### WHAT THE EXERCISE ASKS
Where does the word "screenshot" occur in the data below? Copy each line that holds it.

-- RECORD EXCERPTS follows --

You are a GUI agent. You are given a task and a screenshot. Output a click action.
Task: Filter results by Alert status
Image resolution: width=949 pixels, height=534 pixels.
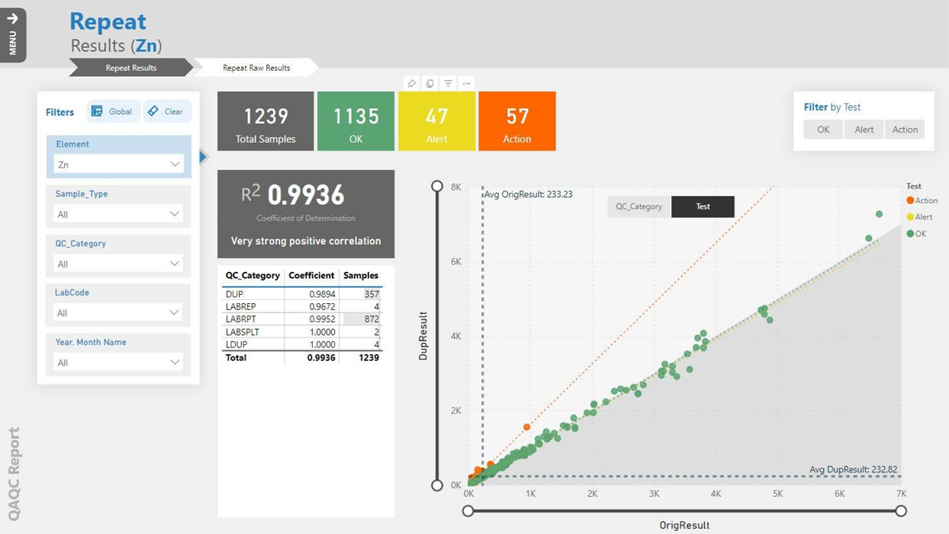[x=864, y=129]
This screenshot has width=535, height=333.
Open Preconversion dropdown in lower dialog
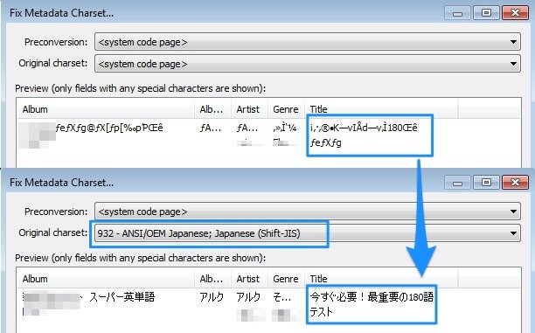click(x=308, y=212)
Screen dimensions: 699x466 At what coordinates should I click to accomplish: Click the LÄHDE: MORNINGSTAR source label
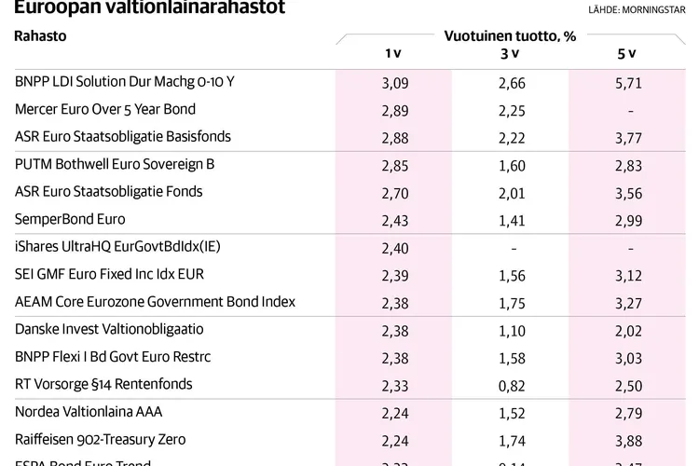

-- RECORD EXCERPTS concluded --

### RESPONSE TO THE TASK
You are a GUI agent. You are given a task and a screenshot. Output a click action.
This screenshot has width=535, height=333.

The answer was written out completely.